With our dishes we had a glass of local wine, Marbachs Wolfshügel. I had a mouthful – not more, as I was driving; we took the rest of the bottle with us.

After lunch, we strolled through the small town. 

Just next to the Ratskeller is the Georgenkapelle (Chapel of Saint George, also called Hausmannsturm), built around 1200 in late Romanic style. Until the reformation in the 16th century, it was a chapel . In 1679 the tower was enhanced to 47m; it was now the seat of the city guard. Since 1969 the tower has been used as a festival hall. (Source: Information plate).  

Building the church of Saint Nicolas (Nikolai Kirche) started in the early 13th century. After a fire, the church was rebuilt around 1400, in gothic style now. After another fire in 1644, the interior was renovated in baroque style (a rarity in protestant Brandenburg; source: Information plate).  

The moat and the town fortification have been well preserved and provide a nice stroll around the city. 

Luckau has an 800 year long tradition of growing wine that halted in 1926. It has now been reactivated. This is castle hill vineyard that was renewed in the year 2000. 

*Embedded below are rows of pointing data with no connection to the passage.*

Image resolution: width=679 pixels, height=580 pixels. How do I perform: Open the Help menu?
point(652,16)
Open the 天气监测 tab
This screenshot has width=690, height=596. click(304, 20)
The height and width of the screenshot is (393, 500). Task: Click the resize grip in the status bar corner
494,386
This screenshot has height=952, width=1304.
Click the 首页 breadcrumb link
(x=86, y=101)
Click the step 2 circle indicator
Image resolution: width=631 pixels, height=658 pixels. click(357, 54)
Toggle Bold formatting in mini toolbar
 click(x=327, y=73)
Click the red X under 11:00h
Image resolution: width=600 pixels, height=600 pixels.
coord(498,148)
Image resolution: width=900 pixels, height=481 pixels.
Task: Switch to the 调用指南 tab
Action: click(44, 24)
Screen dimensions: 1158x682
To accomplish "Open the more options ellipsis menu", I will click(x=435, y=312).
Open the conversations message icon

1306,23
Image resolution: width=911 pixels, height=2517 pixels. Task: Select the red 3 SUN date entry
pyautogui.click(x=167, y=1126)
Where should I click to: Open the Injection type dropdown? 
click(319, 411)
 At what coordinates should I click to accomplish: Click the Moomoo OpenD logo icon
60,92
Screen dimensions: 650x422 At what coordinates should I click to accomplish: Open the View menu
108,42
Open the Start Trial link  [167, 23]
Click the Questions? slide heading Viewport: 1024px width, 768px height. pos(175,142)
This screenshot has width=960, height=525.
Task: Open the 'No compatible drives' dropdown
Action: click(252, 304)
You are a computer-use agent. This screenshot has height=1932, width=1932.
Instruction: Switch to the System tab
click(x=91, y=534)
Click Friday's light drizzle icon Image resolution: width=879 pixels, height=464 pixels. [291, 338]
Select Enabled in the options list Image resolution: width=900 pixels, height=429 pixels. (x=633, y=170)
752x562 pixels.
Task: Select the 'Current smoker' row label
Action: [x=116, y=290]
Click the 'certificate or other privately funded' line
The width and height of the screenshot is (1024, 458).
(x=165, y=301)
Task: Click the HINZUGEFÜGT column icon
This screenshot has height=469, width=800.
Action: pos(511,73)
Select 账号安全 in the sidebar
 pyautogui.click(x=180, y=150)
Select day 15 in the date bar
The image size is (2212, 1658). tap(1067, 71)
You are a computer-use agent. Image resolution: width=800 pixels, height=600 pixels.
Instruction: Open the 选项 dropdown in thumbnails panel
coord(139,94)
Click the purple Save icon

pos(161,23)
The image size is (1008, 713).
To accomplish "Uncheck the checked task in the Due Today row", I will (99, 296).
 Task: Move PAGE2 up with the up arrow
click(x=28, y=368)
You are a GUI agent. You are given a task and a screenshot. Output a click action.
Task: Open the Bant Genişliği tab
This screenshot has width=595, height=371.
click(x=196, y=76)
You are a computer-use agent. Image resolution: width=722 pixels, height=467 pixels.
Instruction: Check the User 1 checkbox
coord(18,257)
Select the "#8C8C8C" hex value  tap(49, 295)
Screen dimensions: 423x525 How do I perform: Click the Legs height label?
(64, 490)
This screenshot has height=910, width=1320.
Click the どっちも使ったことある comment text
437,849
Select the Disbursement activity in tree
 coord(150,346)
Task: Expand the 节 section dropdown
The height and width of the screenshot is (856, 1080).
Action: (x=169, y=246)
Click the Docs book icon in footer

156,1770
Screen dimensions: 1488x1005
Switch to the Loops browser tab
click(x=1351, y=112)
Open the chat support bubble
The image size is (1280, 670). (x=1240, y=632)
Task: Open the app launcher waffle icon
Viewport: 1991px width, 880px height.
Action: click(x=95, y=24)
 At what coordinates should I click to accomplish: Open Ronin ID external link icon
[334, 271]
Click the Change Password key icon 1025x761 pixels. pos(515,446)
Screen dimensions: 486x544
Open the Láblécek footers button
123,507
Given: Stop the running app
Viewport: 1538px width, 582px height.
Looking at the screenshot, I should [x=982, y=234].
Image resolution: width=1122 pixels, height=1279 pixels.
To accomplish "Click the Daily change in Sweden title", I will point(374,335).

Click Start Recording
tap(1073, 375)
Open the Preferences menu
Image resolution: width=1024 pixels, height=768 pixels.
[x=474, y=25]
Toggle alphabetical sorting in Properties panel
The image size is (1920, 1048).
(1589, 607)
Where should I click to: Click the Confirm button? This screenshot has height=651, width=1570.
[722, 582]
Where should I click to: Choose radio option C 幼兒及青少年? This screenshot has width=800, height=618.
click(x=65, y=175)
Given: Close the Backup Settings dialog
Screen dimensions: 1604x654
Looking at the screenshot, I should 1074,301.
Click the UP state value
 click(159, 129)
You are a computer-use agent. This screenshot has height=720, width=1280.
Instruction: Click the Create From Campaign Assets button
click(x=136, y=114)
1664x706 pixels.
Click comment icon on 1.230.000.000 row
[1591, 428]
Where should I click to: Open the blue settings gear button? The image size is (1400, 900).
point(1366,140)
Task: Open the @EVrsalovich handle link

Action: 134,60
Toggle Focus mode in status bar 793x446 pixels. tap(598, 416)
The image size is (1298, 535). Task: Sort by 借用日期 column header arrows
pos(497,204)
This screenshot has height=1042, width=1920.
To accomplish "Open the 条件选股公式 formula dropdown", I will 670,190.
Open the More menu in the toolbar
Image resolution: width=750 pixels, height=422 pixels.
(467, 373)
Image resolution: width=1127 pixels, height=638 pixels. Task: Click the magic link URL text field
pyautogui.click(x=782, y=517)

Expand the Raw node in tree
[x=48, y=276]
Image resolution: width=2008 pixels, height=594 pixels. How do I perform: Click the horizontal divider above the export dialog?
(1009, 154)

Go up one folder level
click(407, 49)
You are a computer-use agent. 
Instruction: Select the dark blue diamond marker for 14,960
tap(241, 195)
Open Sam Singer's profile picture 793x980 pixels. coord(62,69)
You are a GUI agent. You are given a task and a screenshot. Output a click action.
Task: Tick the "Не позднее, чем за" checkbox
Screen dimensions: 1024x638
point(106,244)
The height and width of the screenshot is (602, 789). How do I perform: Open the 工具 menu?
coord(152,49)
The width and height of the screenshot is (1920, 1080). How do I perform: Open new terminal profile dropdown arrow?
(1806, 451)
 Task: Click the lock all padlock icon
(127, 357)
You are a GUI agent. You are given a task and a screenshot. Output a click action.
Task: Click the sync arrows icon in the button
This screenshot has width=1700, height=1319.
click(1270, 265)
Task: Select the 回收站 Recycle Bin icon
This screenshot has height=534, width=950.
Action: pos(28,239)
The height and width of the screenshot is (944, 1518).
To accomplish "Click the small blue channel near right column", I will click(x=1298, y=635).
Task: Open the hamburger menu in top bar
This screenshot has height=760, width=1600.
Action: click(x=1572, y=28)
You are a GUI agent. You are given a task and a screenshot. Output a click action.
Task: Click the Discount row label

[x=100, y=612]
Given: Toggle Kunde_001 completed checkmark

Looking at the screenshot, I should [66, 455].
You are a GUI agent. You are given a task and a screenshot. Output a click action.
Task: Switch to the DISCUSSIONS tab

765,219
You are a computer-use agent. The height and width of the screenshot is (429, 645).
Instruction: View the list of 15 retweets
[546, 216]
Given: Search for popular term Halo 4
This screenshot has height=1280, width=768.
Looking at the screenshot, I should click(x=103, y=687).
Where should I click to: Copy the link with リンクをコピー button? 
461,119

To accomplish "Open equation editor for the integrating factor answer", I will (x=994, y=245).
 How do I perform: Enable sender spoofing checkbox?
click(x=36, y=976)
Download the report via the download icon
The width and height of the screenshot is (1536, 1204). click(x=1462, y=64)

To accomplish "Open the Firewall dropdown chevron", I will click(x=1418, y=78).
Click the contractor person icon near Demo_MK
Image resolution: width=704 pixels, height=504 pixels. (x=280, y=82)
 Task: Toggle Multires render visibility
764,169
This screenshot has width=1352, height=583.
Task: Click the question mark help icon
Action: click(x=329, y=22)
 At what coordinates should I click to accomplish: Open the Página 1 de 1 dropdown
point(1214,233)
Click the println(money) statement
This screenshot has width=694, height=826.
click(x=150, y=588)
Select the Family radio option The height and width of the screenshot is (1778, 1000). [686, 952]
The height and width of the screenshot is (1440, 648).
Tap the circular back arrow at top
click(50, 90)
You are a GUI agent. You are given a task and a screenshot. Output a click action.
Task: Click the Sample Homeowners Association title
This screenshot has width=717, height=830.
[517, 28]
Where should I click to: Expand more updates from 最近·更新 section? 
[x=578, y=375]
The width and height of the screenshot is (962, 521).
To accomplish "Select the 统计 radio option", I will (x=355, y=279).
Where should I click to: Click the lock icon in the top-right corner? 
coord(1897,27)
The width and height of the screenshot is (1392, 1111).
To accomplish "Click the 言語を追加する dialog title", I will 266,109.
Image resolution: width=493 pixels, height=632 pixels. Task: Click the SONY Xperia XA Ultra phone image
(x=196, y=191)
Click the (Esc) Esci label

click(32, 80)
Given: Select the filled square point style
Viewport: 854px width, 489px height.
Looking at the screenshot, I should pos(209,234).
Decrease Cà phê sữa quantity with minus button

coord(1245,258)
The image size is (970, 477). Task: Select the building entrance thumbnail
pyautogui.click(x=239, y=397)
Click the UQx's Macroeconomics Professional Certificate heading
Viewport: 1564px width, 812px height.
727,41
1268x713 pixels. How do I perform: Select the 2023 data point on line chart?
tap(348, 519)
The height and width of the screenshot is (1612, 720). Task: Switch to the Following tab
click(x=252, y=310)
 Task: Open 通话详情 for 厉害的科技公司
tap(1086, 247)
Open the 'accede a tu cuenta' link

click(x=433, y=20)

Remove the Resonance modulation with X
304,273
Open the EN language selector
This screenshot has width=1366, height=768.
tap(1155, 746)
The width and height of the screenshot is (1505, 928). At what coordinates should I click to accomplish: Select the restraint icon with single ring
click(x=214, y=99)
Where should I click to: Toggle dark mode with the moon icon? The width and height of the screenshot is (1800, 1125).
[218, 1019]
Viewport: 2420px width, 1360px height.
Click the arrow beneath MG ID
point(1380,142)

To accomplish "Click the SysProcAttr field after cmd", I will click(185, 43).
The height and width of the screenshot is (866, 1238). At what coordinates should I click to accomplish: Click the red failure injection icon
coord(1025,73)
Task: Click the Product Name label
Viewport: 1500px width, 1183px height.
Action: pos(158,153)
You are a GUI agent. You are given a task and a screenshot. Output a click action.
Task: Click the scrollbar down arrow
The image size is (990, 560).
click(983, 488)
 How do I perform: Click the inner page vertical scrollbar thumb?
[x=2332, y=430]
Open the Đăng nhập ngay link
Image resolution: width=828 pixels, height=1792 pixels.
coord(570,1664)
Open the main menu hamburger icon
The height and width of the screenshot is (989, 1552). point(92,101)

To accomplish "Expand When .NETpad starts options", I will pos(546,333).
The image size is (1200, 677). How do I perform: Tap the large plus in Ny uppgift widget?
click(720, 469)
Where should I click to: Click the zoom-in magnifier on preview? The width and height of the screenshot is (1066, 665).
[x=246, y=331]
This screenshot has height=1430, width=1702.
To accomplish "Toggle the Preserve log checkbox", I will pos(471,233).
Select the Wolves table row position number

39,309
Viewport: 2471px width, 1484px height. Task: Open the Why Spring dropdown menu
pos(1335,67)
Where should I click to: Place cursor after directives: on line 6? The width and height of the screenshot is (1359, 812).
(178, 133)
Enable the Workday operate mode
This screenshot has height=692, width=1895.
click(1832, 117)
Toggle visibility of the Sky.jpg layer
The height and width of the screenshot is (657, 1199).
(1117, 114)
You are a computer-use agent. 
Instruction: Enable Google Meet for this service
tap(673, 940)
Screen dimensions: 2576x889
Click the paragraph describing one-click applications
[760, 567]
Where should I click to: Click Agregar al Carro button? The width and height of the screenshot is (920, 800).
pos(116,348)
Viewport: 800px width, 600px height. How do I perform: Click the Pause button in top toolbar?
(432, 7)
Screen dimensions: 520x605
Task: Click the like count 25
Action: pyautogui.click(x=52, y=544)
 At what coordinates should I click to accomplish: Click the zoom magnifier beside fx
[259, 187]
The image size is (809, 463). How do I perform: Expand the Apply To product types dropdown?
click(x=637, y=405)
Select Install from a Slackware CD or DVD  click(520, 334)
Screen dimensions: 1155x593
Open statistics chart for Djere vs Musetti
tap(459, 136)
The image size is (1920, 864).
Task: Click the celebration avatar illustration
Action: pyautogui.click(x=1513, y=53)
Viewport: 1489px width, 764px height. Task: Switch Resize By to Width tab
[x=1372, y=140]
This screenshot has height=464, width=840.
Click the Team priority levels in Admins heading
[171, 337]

Jürgen Rietze owns a vineyard west of Luckau. We met him working here. After the fall of the iron curtain, he learnt the wine business in the Stuttgart region. In 2005, he returned and started his own vineyard  in Luckau. In 2012, he was included in the wine guide of Berlin. He is proud of his vineyard – he points out that it is facing south. We frown. He laughs. Well, you, being Swiss, might have steeper slopes, here we are in Brandenburg, he adds. Yes, looking at the vineyard carefully, I can see, it is slightly slanting. I would love to try his wine, but he has no bottle for us right now.

Now, three years later, in 2021, I have returned to the welcoming little town Luckau, and I hope to return soon again with my long-year friend from Berlin.